-- DATA IN THIS EXERCISE follows --

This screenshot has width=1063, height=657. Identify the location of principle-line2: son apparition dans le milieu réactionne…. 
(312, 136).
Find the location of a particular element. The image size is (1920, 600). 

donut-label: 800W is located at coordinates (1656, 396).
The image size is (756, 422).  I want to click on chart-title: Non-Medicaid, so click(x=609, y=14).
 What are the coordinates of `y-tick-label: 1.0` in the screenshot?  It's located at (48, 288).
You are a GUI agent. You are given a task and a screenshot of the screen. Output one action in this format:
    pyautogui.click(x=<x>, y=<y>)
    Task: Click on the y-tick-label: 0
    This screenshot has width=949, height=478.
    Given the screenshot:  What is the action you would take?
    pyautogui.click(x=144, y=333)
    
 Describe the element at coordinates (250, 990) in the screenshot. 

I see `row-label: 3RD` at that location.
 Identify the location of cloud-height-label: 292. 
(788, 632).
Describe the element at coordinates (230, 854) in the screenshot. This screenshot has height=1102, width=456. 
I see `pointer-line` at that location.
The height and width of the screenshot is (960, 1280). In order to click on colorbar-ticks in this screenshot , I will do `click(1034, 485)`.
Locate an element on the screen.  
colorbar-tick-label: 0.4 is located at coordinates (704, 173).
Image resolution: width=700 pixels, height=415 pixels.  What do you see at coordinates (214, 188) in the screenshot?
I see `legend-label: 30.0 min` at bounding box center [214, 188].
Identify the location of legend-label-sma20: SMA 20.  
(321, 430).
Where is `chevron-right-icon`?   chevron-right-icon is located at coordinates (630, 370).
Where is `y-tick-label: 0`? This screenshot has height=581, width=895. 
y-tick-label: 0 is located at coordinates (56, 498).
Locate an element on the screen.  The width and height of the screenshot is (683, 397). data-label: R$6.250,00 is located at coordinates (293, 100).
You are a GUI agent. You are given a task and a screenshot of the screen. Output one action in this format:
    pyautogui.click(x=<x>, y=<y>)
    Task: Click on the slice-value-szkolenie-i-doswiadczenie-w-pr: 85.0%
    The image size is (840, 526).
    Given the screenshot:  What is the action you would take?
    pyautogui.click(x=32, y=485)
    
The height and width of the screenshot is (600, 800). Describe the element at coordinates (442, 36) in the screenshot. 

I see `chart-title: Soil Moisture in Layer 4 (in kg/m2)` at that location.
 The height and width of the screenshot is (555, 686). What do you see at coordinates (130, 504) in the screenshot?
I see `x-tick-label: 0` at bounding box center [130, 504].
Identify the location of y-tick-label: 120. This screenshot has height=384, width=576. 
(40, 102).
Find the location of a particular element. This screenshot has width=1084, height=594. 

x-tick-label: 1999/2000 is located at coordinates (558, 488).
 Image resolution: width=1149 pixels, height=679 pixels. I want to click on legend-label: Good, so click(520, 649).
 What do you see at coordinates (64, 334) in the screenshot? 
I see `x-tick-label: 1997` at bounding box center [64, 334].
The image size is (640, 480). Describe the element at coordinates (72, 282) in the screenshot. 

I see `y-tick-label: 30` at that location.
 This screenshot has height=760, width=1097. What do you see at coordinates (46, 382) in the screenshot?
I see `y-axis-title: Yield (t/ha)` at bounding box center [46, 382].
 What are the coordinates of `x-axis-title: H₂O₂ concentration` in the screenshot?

-- DATA IN THIS EXERCISE concluded --

# DIRECTIONS
In all of the entries above, swap "Identify the location of" for "Find the position of" and write the entries out again with everything else left as it is.

# TASK RESULT
This screenshot has width=1063, height=657. Find the position of principle-line2: son apparition dans le milieu réactionne…. 
(312, 136).
Find the location of a particular element. The image size is (1920, 600). 

donut-label: 800W is located at coordinates (1656, 396).
The image size is (756, 422).  I want to click on chart-title: Non-Medicaid, so click(x=609, y=14).
 What are the coordinates of `y-tick-label: 1.0` in the screenshot?  It's located at (48, 288).
You are a GUI agent. You are given a task and a screenshot of the screen. Output one action in this format:
    pyautogui.click(x=<x>, y=<y>)
    Task: Click on the y-tick-label: 0
    This screenshot has width=949, height=478.
    Given the screenshot:  What is the action you would take?
    pyautogui.click(x=144, y=333)
    
 Describe the element at coordinates (250, 990) in the screenshot. 

I see `row-label: 3RD` at that location.
 Find the position of cloud-height-label: 292. 
(788, 632).
Describe the element at coordinates (230, 854) in the screenshot. This screenshot has height=1102, width=456. 
I see `pointer-line` at that location.
The height and width of the screenshot is (960, 1280). In order to click on colorbar-ticks in this screenshot , I will do `click(1034, 485)`.
Locate an element on the screen.  
colorbar-tick-label: 0.4 is located at coordinates (704, 173).
Image resolution: width=700 pixels, height=415 pixels.  What do you see at coordinates (214, 188) in the screenshot?
I see `legend-label: 30.0 min` at bounding box center [214, 188].
Find the position of legend-label-sma20: SMA 20.  
(321, 430).
Where is `chevron-right-icon`?   chevron-right-icon is located at coordinates (630, 370).
Where is `y-tick-label: 0`? This screenshot has height=581, width=895. 
y-tick-label: 0 is located at coordinates (56, 498).
Locate an element on the screen.  The width and height of the screenshot is (683, 397). data-label: R$6.250,00 is located at coordinates (293, 100).
You are a GUI agent. You are given a task and a screenshot of the screen. Output one action in this format:
    pyautogui.click(x=<x>, y=<y>)
    Task: Click on the slice-value-szkolenie-i-doswiadczenie-w-pr: 85.0%
    The image size is (840, 526).
    Given the screenshot:  What is the action you would take?
    pyautogui.click(x=32, y=485)
    
The height and width of the screenshot is (600, 800). Describe the element at coordinates (442, 36) in the screenshot. 

I see `chart-title: Soil Moisture in Layer 4 (in kg/m2)` at that location.
 The height and width of the screenshot is (555, 686). What do you see at coordinates (130, 504) in the screenshot?
I see `x-tick-label: 0` at bounding box center [130, 504].
Find the position of y-tick-label: 120. This screenshot has height=384, width=576. 
(40, 102).
Find the location of a particular element. This screenshot has width=1084, height=594. 

x-tick-label: 1999/2000 is located at coordinates (558, 488).
 Image resolution: width=1149 pixels, height=679 pixels. I want to click on legend-label: Good, so click(520, 649).
 What do you see at coordinates (64, 334) in the screenshot? 
I see `x-tick-label: 1997` at bounding box center [64, 334].
The image size is (640, 480). Describe the element at coordinates (72, 282) in the screenshot. 

I see `y-tick-label: 30` at that location.
 This screenshot has height=760, width=1097. What do you see at coordinates (46, 382) in the screenshot?
I see `y-axis-title: Yield (t/ha)` at bounding box center [46, 382].
 What are the coordinates of `x-axis-title: H₂O₂ concentration` in the screenshot?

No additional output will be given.